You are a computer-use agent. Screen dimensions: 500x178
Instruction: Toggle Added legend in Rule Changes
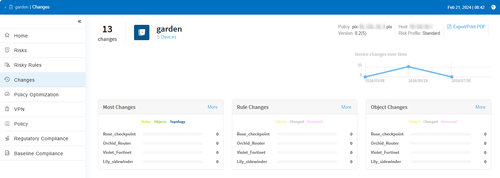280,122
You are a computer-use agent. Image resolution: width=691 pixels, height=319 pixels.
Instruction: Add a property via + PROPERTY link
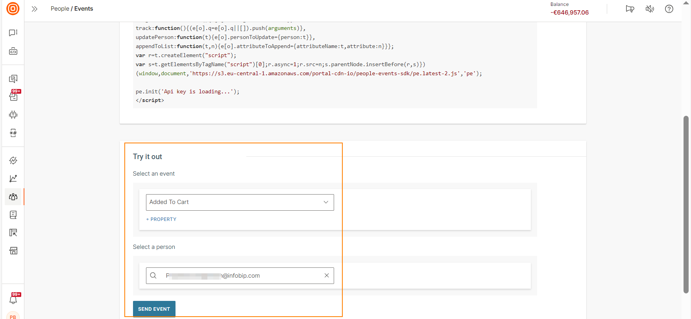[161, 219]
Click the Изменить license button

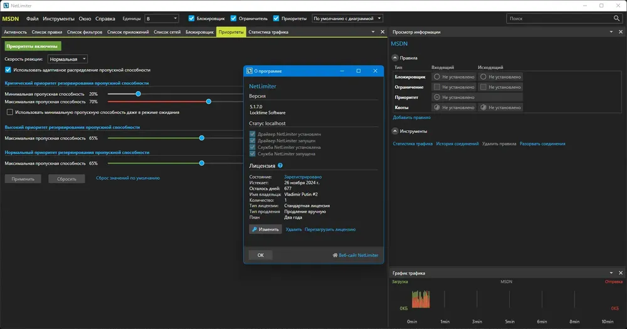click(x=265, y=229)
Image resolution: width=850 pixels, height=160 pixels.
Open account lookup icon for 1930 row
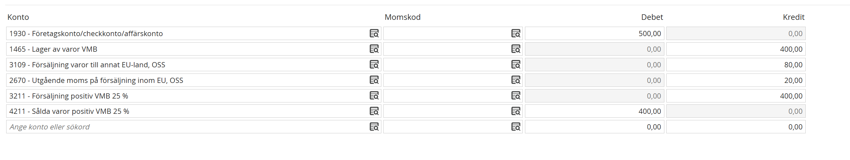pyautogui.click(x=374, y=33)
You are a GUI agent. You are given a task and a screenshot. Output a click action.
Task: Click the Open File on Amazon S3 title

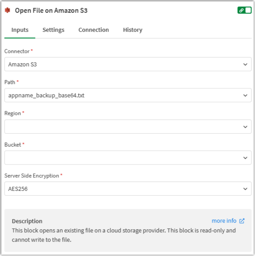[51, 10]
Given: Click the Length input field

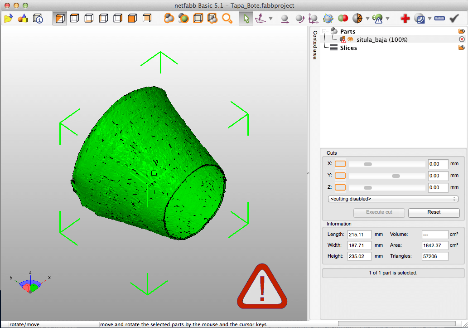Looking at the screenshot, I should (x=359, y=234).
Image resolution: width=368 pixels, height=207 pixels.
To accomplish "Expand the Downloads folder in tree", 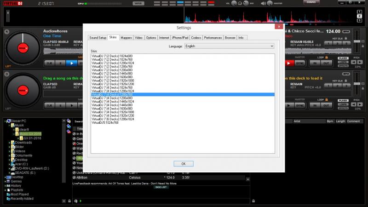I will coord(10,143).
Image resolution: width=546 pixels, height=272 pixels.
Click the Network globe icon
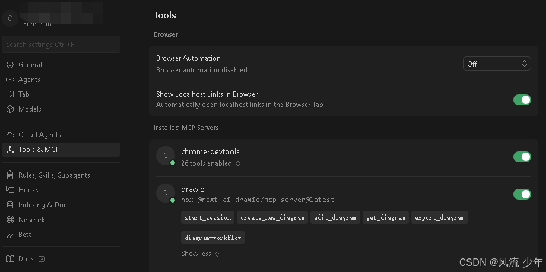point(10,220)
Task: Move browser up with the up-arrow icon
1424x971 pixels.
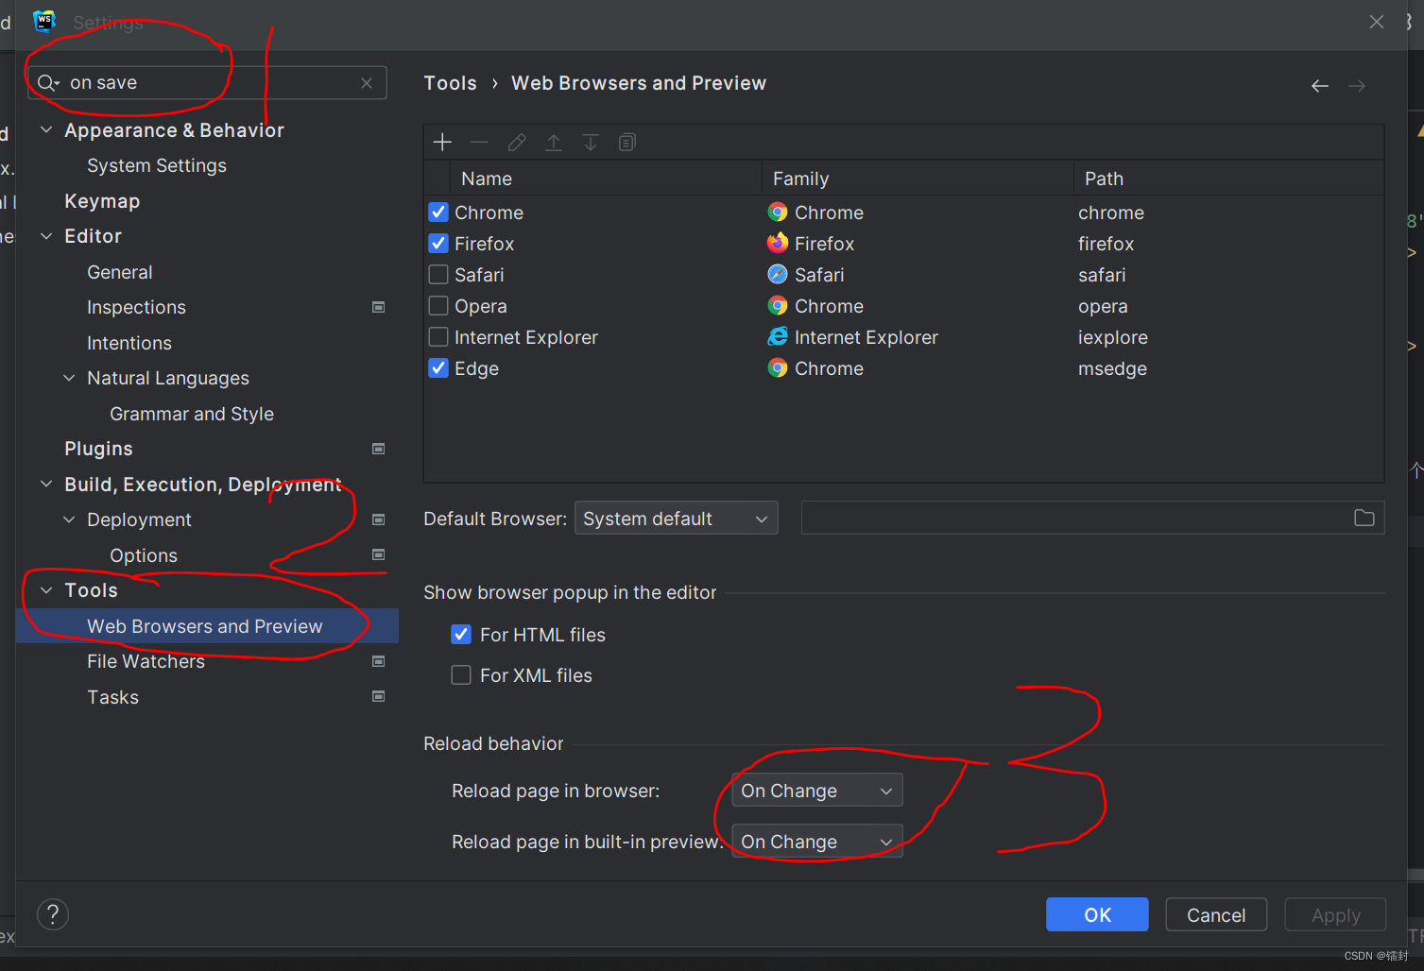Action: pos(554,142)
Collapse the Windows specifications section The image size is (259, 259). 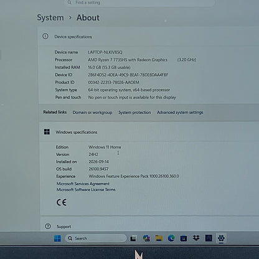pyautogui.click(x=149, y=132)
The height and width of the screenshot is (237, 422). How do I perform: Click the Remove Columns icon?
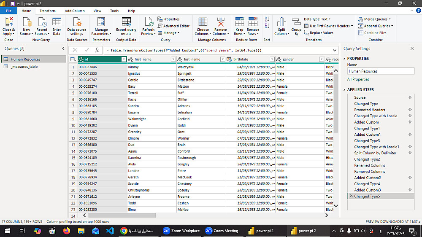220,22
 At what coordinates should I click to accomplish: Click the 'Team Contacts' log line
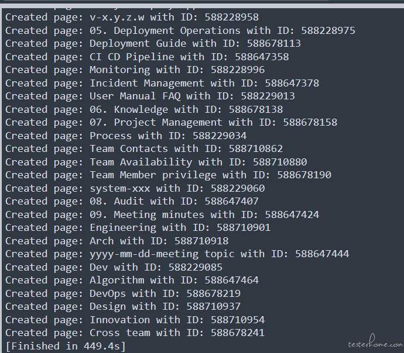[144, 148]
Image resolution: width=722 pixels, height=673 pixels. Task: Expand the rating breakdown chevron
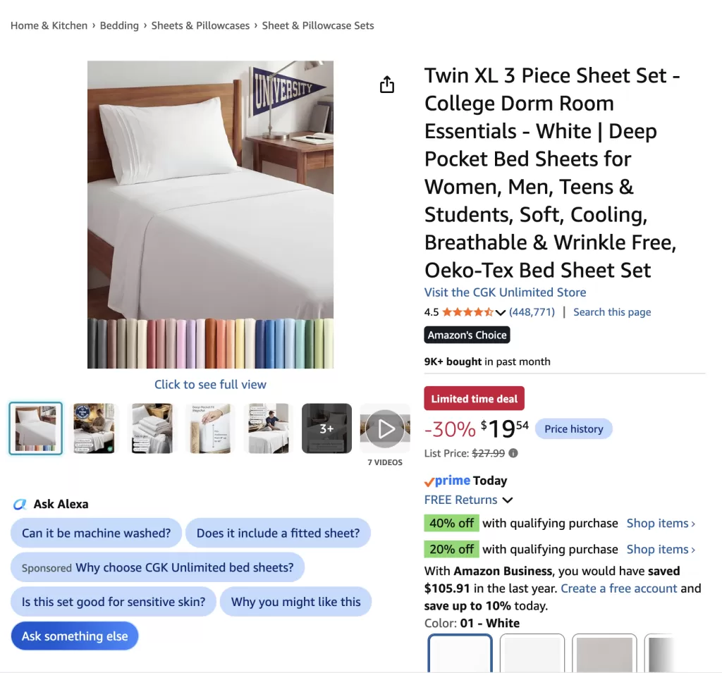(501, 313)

==

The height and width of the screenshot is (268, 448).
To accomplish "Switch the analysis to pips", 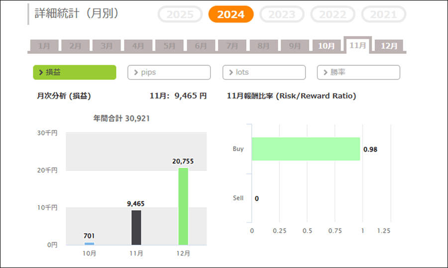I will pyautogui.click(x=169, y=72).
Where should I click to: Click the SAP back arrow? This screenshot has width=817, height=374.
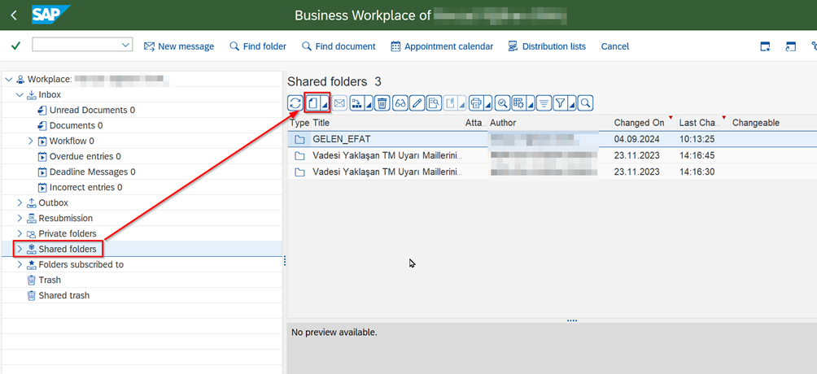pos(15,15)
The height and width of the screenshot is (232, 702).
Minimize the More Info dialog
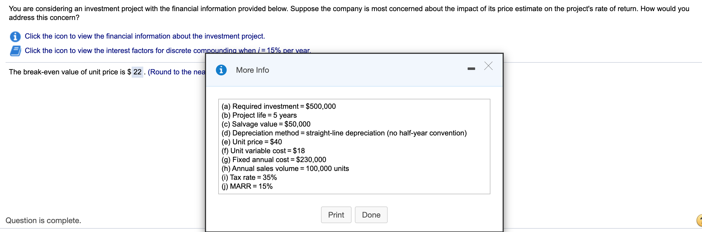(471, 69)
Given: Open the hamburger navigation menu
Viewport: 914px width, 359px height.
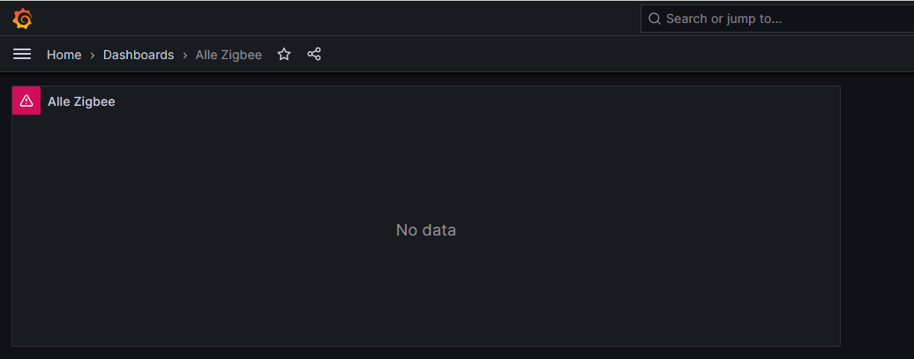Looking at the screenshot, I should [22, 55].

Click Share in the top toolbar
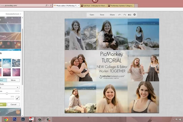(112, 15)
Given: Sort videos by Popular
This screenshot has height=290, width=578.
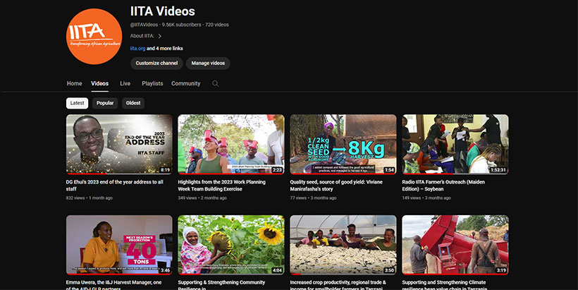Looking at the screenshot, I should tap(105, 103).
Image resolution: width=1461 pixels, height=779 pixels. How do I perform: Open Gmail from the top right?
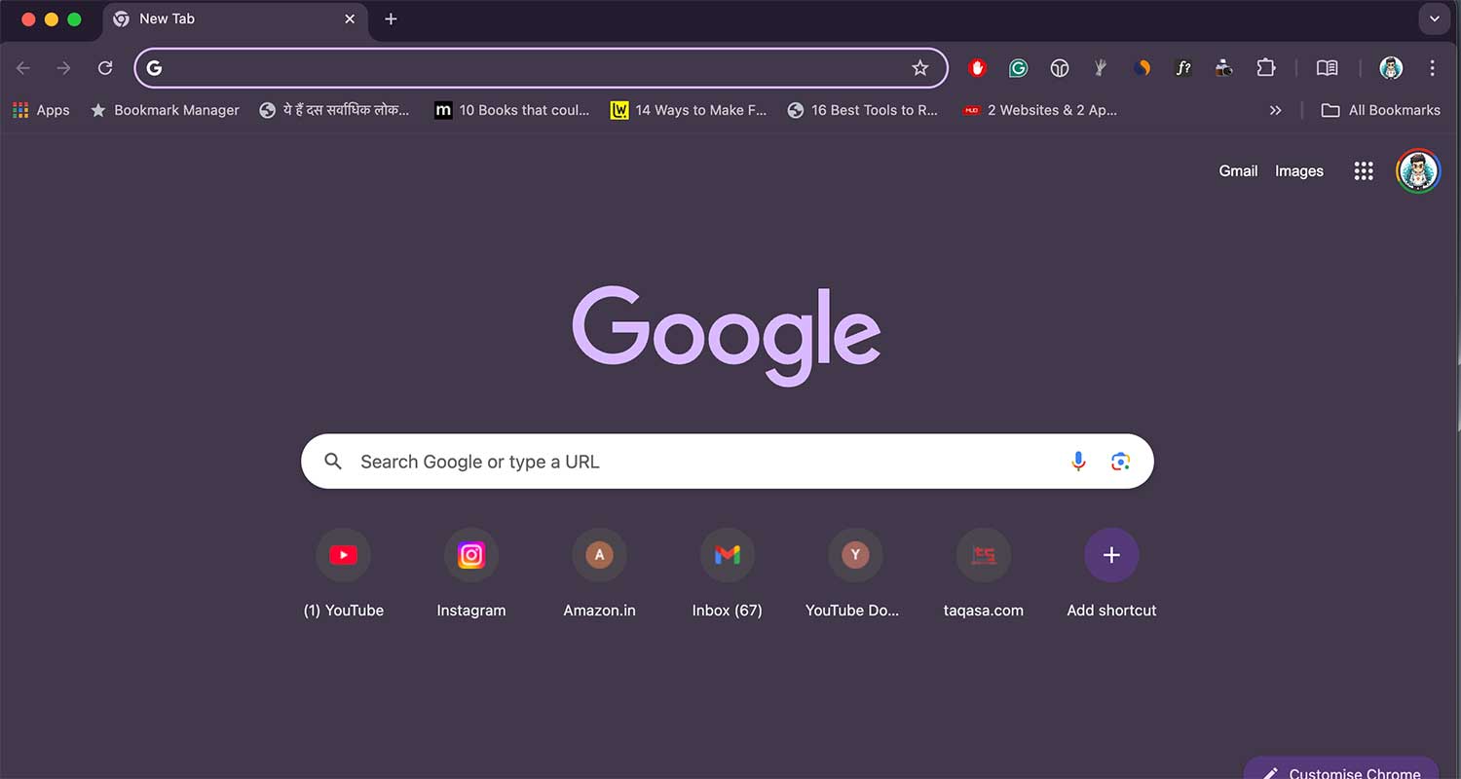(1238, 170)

◆ Exercise description
Say how many lines of the records contain the word "computer", and give no other output.

◆ Finished exercise
2